Request => Copy the records below verbatim, keeping every line in its original order.

Dataset content =>
########################################

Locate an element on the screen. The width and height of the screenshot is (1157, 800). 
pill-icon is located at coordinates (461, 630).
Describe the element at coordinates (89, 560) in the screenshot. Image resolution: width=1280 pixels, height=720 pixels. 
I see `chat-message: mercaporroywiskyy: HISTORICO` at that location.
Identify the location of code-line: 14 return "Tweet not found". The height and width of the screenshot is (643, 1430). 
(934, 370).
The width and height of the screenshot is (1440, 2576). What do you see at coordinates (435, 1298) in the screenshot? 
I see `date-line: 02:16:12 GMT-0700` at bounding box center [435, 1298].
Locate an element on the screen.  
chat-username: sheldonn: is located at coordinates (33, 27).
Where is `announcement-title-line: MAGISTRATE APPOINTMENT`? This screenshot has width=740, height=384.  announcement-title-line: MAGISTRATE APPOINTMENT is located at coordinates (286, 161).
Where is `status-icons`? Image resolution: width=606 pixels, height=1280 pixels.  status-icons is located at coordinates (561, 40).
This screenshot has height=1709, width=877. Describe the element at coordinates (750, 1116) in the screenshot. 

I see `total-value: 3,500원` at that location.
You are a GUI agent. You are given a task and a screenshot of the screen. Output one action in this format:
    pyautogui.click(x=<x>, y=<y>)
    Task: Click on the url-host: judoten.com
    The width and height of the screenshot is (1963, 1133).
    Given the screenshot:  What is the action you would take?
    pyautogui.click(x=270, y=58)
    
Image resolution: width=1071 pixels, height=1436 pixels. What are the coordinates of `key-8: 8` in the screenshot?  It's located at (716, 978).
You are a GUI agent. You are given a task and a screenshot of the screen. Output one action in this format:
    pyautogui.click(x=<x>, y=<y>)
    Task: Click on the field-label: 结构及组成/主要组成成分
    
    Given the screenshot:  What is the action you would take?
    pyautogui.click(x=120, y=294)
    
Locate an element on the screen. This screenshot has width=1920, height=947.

########################################

Result of the task =>
Locate an element on the screen. The width and height of the screenshot is (1157, 800). 
pill-icon is located at coordinates (461, 630).
Describe the element at coordinates (89, 560) in the screenshot. Image resolution: width=1280 pixels, height=720 pixels. 
I see `chat-message: mercaporroywiskyy: HISTORICO` at that location.
Identify the location of code-line: 14 return "Tweet not found". The height and width of the screenshot is (643, 1430). 
(934, 370).
The width and height of the screenshot is (1440, 2576). What do you see at coordinates (435, 1298) in the screenshot? 
I see `date-line: 02:16:12 GMT-0700` at bounding box center [435, 1298].
Locate an element on the screen.  
chat-username: sheldonn: is located at coordinates (33, 27).
Where is `announcement-title-line: MAGISTRATE APPOINTMENT`? This screenshot has width=740, height=384.  announcement-title-line: MAGISTRATE APPOINTMENT is located at coordinates (286, 161).
Where is `status-icons`? Image resolution: width=606 pixels, height=1280 pixels.  status-icons is located at coordinates (561, 40).
This screenshot has height=1709, width=877. Describe the element at coordinates (750, 1116) in the screenshot. 

I see `total-value: 3,500원` at that location.
You are a GUI agent. You are given a task and a screenshot of the screen. Output one action in this format:
    pyautogui.click(x=<x>, y=<y>)
    Task: Click on the url-host: judoten.com
    The width and height of the screenshot is (1963, 1133).
    Given the screenshot:  What is the action you would take?
    pyautogui.click(x=270, y=58)
    
Image resolution: width=1071 pixels, height=1436 pixels. What are the coordinates of `key-8: 8` in the screenshot?  It's located at (716, 978).
You are a GUI agent. You are given a task and a screenshot of the screen. Output one action in this format:
    pyautogui.click(x=<x>, y=<y>)
    Task: Click on the field-label: 结构及组成/主要组成成分
    
    Given the screenshot:  What is the action you would take?
    pyautogui.click(x=120, y=294)
    
Locate an element on the screen. This screenshot has width=1920, height=947.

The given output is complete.